# Start of GIVEN RECORDS

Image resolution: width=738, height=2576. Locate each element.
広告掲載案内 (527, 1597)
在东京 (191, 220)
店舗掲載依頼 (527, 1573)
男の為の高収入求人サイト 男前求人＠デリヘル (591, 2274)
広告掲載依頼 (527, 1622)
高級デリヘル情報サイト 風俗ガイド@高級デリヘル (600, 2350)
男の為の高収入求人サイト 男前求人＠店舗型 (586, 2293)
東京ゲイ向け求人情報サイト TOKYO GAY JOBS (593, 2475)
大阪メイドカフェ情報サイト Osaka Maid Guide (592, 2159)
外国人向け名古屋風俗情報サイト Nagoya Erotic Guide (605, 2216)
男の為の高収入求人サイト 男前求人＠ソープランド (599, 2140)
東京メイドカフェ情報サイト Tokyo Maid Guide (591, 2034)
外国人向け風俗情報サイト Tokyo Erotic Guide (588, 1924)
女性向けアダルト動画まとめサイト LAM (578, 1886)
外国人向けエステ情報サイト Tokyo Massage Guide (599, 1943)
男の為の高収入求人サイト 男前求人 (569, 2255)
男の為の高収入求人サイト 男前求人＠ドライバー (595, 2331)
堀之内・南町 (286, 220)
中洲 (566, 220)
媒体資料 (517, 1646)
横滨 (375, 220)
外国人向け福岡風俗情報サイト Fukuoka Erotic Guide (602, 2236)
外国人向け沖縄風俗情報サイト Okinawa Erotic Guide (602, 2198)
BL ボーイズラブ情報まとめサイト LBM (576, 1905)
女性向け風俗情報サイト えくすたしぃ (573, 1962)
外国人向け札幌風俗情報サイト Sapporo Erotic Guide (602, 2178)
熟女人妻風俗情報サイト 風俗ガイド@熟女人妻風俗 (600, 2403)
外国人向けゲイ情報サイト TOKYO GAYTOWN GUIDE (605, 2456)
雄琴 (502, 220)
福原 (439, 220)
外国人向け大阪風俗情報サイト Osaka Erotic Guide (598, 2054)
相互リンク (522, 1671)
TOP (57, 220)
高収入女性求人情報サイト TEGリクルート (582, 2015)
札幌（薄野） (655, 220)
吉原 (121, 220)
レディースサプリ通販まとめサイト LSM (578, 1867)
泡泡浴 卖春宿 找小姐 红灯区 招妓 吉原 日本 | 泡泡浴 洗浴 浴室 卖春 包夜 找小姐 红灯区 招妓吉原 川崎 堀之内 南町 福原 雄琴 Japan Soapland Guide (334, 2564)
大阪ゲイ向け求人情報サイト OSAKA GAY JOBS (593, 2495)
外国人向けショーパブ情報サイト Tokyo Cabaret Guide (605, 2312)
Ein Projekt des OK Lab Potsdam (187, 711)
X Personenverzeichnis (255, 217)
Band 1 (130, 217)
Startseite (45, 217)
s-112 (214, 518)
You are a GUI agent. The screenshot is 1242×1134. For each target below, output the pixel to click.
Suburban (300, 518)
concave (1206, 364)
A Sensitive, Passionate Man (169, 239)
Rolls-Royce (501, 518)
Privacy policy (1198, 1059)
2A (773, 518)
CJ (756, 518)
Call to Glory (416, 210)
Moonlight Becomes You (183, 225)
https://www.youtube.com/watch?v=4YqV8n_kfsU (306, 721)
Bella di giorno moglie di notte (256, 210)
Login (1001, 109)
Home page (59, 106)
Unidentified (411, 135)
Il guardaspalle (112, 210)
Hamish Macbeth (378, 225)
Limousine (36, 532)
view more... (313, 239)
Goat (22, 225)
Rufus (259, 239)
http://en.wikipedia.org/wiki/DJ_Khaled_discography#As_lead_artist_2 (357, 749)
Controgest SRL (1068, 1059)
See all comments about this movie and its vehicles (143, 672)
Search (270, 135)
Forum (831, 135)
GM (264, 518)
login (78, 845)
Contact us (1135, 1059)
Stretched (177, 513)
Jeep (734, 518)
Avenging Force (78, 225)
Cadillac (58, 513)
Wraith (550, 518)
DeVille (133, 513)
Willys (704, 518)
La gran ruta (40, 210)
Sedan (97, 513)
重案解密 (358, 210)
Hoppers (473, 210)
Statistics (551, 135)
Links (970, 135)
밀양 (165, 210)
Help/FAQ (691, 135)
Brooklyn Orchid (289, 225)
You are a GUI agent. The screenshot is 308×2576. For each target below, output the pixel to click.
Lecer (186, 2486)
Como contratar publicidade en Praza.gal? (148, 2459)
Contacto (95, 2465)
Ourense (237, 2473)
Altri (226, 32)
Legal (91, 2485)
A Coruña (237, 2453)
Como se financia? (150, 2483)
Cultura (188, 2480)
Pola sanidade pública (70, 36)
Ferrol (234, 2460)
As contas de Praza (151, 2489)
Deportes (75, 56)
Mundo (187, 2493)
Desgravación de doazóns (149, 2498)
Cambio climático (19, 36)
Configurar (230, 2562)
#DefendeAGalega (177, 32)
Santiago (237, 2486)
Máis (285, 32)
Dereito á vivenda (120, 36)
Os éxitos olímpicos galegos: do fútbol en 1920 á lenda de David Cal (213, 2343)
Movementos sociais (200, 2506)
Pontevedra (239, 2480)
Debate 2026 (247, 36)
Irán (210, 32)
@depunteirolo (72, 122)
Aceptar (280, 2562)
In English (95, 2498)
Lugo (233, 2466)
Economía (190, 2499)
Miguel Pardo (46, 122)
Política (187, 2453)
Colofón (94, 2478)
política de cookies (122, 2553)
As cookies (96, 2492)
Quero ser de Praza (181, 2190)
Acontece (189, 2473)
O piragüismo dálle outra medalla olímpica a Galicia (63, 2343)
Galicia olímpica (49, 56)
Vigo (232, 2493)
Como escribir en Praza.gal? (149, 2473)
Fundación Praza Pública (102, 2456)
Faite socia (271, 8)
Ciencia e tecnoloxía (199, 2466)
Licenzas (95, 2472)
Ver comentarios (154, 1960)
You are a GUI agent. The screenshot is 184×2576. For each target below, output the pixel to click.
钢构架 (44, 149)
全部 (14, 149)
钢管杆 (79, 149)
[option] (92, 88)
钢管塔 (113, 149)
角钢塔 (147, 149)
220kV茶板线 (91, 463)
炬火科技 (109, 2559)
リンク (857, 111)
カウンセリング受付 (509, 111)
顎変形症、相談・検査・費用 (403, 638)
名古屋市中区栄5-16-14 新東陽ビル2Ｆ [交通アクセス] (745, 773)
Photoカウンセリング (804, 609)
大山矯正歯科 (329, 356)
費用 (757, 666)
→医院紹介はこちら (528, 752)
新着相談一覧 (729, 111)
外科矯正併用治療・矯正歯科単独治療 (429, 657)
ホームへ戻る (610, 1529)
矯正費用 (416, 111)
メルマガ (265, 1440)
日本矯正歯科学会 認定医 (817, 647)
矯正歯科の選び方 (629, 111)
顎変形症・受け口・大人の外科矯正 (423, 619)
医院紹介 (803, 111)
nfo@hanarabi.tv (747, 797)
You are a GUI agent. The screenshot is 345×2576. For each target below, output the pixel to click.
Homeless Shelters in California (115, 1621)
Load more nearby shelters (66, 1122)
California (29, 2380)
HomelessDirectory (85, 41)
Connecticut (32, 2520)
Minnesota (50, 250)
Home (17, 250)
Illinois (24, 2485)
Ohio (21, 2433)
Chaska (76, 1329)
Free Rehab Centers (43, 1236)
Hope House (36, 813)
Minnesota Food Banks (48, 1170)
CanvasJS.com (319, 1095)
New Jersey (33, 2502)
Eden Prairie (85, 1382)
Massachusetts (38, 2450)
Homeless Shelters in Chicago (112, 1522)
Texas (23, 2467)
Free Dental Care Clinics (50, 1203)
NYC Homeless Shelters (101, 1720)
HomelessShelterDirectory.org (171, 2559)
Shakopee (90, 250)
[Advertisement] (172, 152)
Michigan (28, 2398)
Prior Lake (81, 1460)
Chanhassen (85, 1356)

# End of GIVEN RECORDS

Reproduce every one of the entries above verbatim, with no alterations of any kind.

COMPLETE RESPONSE -
Image resolution: width=738, height=2576. Locate each element.
広告掲載案内 (527, 1597)
在东京 (191, 220)
店舗掲載依頼 (527, 1573)
男の為の高収入求人サイト 男前求人＠デリヘル (591, 2274)
広告掲載依頼 (527, 1622)
高級デリヘル情報サイト 風俗ガイド@高級デリヘル (600, 2350)
男の為の高収入求人サイト 男前求人＠店舗型 (586, 2293)
東京ゲイ向け求人情報サイト TOKYO GAY JOBS (593, 2475)
大阪メイドカフェ情報サイト Osaka Maid Guide (592, 2159)
外国人向け名古屋風俗情報サイト Nagoya Erotic Guide (605, 2216)
男の為の高収入求人サイト 男前求人＠ソープランド (599, 2140)
東京メイドカフェ情報サイト Tokyo Maid Guide (591, 2034)
外国人向け風俗情報サイト Tokyo Erotic Guide (588, 1924)
女性向けアダルト動画まとめサイト LAM (578, 1886)
外国人向けエステ情報サイト Tokyo Massage Guide (599, 1943)
男の為の高収入求人サイト 男前求人 (569, 2255)
男の為の高収入求人サイト 男前求人＠ドライバー (595, 2331)
堀之内・南町 (286, 220)
中洲 (566, 220)
媒体資料 (517, 1646)
横滨 (375, 220)
外国人向け福岡風俗情報サイト Fukuoka Erotic Guide (602, 2236)
外国人向け沖縄風俗情報サイト Okinawa Erotic Guide (602, 2198)
BL ボーイズラブ情報まとめサイト LBM (576, 1905)
女性向け風俗情報サイト えくすたしぃ (573, 1962)
外国人向け札幌風俗情報サイト Sapporo Erotic Guide (602, 2178)
熟女人妻風俗情報サイト 風俗ガイド@熟女人妻風俗 (600, 2403)
外国人向けゲイ情報サイト TOKYO GAYTOWN GUIDE (605, 2456)
雄琴 (502, 220)
福原 (439, 220)
外国人向け大阪風俗情報サイト Osaka Erotic Guide (598, 2054)
相互リンク (522, 1671)
TOP (57, 220)
高収入女性求人情報サイト TEGリクルート (582, 2015)
札幌（薄野） (655, 220)
吉原 (121, 220)
レディースサプリ通販まとめサイト LSM (578, 1867)
泡泡浴 卖春宿 找小姐 红灯区 招妓 吉原 日本 | 泡泡浴 洗浴 浴室 卖春 包夜 找小姐 红灯区 招妓吉原 川崎 堀之内 南町 福原 雄琴 Japan Soapland Guide (334, 2564)
大阪ゲイ向け求人情報サイト OSAKA GAY JOBS (593, 2495)
外国人向けショーパブ情報サイト Tokyo Cabaret Guide (605, 2312)
Ein Projekt des OK Lab Potsdam (187, 711)
X Personenverzeichnis (255, 217)
Band 1 (130, 217)
Startseite (45, 217)
s-112 (214, 518)
You are a GUI agent. The screenshot is 1242×1134. For each target below, output the pixel to click.
Suburban (300, 518)
concave (1206, 364)
A Sensitive, Passionate Man (169, 239)
Rolls-Royce (501, 518)
Privacy policy (1198, 1059)
2A (773, 518)
CJ (756, 518)
Call to Glory (416, 210)
Moonlight Becomes You (183, 225)
https://www.youtube.com/watch?v=4YqV8n_kfsU (306, 721)
Bella di giorno moglie di notte (256, 210)
Login (1001, 109)
Home page (59, 106)
Unidentified (411, 135)
Il guardaspalle (112, 210)
Hamish Macbeth (378, 225)
Limousine (36, 532)
view more... (313, 239)
Goat (22, 225)
Rufus (259, 239)
http://en.wikipedia.org/wiki/DJ_Khaled_discography#As_lead_artist_2 (357, 749)
Controgest SRL (1068, 1059)
See all comments about this movie and its vehicles (143, 672)
Search (270, 135)
Forum (831, 135)
GM (264, 518)
login (78, 845)
Contact us (1135, 1059)
Stretched (177, 513)
Jeep (734, 518)
Avenging Force (78, 225)
Cadillac (58, 513)
Wraith (550, 518)
DeVille (133, 513)
Willys (704, 518)
La gran ruta (40, 210)
Sedan (97, 513)
重案解密 (358, 210)
Hoppers (473, 210)
Statistics (551, 135)
Links (970, 135)
밀양 (165, 210)
Help/FAQ (691, 135)
Brooklyn Orchid (289, 225)
You are a GUI agent. The screenshot is 308×2576. For each target below, output the pixel to click.
Lecer (186, 2486)
Como contratar publicidade en Praza.gal? (148, 2459)
Contacto (95, 2465)
Ourense (237, 2473)
Altri (226, 32)
Legal (91, 2485)
A Coruña (237, 2453)
Como se financia? (150, 2483)
Cultura (188, 2480)
Pola sanidade pública (70, 36)
Ferrol (234, 2460)
As contas de Praza (151, 2489)
Deportes (75, 56)
Mundo (187, 2493)
Desgravación de doazóns (149, 2498)
Cambio climático (19, 36)
Configurar (230, 2562)
#DefendeAGalega (177, 32)
Santiago (237, 2486)
Máis (285, 32)
Dereito á vivenda (120, 36)
Os éxitos olímpicos galegos: do fútbol en 1920 á lenda de David Cal (213, 2343)
Movementos sociais (200, 2506)
Pontevedra (239, 2480)
Debate 2026 (247, 36)
Irán (210, 32)
@depunteirolo (72, 122)
Aceptar (280, 2562)
In English (95, 2498)
Lugo (233, 2466)
Economía (190, 2499)
Miguel Pardo (46, 122)
Política (187, 2453)
Colofón (94, 2478)
política de cookies (122, 2553)
As cookies (96, 2492)
Quero ser de Praza (181, 2190)
Acontece (189, 2473)
O piragüismo dálle outra medalla olímpica a Galicia (63, 2343)
Galicia olímpica (49, 56)
Vigo (232, 2493)
Como escribir en Praza.gal? (149, 2473)
Fundación Praza Pública (102, 2456)
Faite socia (271, 8)
Ciencia e tecnoloxía (199, 2466)
Licenzas (95, 2472)
Ver comentarios (154, 1960)
You are a GUI agent. The screenshot is 184×2576. For each target below, output the pixel to click.
钢构架 (44, 149)
全部 (14, 149)
钢管杆 (79, 149)
[option] (92, 88)
钢管塔 (113, 149)
角钢塔 (147, 149)
220kV茶板线 (91, 463)
炬火科技 (109, 2559)
リンク (857, 111)
カウンセリング受付 (509, 111)
顎変形症、相談・検査・費用 (403, 638)
名古屋市中区栄5-16-14 新東陽ビル2Ｆ [交通アクセス] (745, 773)
Photoカウンセリング (804, 609)
大山矯正歯科 (329, 356)
費用 (757, 666)
→医院紹介はこちら (528, 752)
新着相談一覧 (729, 111)
外科矯正併用治療・矯正歯科単独治療 (429, 657)
ホームへ戻る (610, 1529)
矯正費用 (416, 111)
メルマガ (265, 1440)
日本矯正歯科学会 認定医 (817, 647)
矯正歯科の選び方 (629, 111)
顎変形症・受け口・大人の外科矯正 (423, 619)
医院紹介 (803, 111)
nfo@hanarabi.tv (747, 797)
You are a GUI agent. The screenshot is 345×2576. For each target below, output the pixel to click.
Homeless Shelters in California (115, 1621)
Load more nearby shelters (66, 1122)
California (29, 2380)
HomelessDirectory (85, 41)
Connecticut (32, 2520)
Minnesota (50, 250)
Home (17, 250)
Illinois (24, 2485)
Ohio (21, 2433)
Chaska (76, 1329)
Free Rehab Centers (43, 1236)
Hope House (36, 813)
Minnesota Food Banks (48, 1170)
CanvasJS.com (319, 1095)
New Jersey (33, 2502)
Eden Prairie (85, 1382)
Massachusetts (38, 2450)
Homeless Shelters in Chicago (112, 1522)
Texas (23, 2467)
Free Dental Care Clinics (50, 1203)
NYC Homeless Shelters (101, 1720)
HomelessShelterDirectory.org (171, 2559)
Shakopee (90, 250)
[Advertisement] (172, 152)
Michigan (28, 2398)
Prior Lake (81, 1460)
Chanhassen (85, 1356)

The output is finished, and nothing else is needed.